10 Reasons Why You Should Be Banned from the Internet

Put the internet down and walk away from it slowly.

The web is the most important technological achievement of our time. This vast network of computers and handheld devices allows human beings to connect and communicate like never before, all while putting unprecedented amounts of information at our fingertips. You can find out the best bratwurst in Germany, listen to Led Zeppelin tunes and look up photos of unicorns all in a matter of seconds. Never in the history of mankind have so many tens of millions of individuals had so much access to so many facts, opinions… and other people.

But then there’s you.

You have a problem. Instead of taking advantage of the glorious wonders of the World Wide Web, you do asinine things like check your Friendster page and blog about solid rants. You, my friend, don’t deserve the Internet. Here are 10 reasons why you should be banned. (Note that nerd ‘net games like Bejeweled and Scrabble are not on this list. Those things are cool.) –Tina Smithers

10. You check your Friendster page.

OK, seriously?? Why?
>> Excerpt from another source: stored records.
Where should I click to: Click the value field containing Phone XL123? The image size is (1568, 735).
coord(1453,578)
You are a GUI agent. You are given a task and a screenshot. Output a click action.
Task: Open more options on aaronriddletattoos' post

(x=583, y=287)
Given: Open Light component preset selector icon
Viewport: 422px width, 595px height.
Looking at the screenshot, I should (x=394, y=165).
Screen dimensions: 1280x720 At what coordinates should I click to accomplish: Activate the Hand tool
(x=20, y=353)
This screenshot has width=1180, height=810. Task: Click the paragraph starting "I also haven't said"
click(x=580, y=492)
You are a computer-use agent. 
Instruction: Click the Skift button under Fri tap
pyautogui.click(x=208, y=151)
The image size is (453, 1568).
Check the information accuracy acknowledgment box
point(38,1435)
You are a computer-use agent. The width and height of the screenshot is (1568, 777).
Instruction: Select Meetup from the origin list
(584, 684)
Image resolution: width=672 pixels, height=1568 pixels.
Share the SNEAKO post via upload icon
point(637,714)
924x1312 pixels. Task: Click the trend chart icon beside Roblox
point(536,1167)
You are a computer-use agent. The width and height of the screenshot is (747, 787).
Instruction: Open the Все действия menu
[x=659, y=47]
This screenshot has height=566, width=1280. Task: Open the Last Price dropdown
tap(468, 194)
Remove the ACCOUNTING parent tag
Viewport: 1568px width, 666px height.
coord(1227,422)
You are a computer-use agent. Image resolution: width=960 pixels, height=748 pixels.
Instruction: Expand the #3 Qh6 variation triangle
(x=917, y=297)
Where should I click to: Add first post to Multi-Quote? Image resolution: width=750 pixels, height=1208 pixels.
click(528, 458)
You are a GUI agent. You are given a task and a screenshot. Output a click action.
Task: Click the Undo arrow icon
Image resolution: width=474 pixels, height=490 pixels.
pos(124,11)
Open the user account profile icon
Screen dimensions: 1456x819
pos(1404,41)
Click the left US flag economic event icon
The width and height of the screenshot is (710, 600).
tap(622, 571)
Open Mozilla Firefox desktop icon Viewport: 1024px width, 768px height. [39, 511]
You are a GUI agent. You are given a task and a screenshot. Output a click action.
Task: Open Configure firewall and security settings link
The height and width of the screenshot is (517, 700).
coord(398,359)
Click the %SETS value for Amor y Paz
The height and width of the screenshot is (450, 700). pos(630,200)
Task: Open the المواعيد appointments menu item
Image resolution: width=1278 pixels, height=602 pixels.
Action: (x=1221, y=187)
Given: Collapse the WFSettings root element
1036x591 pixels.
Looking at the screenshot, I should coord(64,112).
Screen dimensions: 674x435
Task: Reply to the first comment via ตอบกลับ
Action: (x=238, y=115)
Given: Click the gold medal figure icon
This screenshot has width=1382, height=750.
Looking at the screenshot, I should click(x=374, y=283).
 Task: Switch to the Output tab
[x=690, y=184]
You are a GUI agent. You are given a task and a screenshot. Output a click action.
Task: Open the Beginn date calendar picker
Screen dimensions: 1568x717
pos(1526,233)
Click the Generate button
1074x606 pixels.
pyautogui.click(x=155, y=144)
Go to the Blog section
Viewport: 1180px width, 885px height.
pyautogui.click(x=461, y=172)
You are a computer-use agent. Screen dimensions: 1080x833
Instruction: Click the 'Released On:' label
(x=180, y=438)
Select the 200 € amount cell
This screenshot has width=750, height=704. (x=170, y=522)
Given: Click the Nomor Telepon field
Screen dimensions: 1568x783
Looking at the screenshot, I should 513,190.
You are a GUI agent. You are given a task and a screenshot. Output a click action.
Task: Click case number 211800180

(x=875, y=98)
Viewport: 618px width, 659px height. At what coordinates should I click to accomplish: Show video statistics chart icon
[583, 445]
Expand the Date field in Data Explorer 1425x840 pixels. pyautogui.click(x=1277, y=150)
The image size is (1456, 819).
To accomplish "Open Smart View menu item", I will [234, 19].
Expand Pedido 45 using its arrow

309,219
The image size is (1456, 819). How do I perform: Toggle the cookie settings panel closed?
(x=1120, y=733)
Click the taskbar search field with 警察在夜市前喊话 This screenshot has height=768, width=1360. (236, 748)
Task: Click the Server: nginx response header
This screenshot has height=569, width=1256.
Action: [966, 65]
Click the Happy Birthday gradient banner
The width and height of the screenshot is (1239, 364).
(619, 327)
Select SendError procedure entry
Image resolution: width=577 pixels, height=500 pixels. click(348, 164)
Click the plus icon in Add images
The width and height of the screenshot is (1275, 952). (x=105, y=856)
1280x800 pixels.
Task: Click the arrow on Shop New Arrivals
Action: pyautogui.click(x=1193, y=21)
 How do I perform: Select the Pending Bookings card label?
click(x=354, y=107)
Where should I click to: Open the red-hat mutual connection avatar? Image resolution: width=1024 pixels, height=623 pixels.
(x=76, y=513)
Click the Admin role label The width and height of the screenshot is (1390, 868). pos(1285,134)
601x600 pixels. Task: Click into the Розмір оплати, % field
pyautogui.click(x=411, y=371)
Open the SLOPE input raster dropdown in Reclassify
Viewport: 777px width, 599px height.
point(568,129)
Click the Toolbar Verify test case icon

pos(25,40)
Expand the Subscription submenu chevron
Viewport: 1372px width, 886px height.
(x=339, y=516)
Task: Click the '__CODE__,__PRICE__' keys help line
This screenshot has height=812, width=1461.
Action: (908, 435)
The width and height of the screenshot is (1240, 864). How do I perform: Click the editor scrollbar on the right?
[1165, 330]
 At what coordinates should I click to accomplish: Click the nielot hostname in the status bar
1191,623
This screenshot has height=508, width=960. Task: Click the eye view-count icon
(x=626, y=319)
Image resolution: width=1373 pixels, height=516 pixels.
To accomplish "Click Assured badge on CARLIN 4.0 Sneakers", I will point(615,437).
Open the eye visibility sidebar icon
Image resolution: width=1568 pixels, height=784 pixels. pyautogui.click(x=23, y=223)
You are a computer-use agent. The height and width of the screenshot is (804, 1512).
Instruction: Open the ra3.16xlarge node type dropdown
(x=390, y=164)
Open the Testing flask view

So you can rearrange your featured friends? Because someone just changed their profile pic? That doesn’t make it cool. You don’t have any new friend requests. If you do, they’re probably from people trying to peddle porn. Or they’re someone with no life, wasting forever playing games. Your friends sure as hell aren’t contacting you there. That’s why you have Facebook and email. Or (dare I say it), the phone!

9. Stalking your ex.

What does this accomplish? Either you find out that said ex is unemployed, single and miserable (thus, making you feel superior for six minutes) or you see that your ex is happily screwing someone else on a regular basis, while you sit at home embracing every ounce of pain in the world there is. It’s not a good idea. Go play on Chatroulette or something, instead.


8. You obsessively Google yourself.

There’s your blog. And your Facebook. Your LinkedIn, Twitter, defunct Friendster page… what, did you expect to find some sort of breaking news about yourself that you didn’t already know? You’re not Brad Pitt, so why bother?


7. You send obnoxious email forwards.

Just two things: Either you had been receiving one, or you are at the other end of the thread, sending one. Spam you spammers!


6. You participate on pointless Facebook campaigns.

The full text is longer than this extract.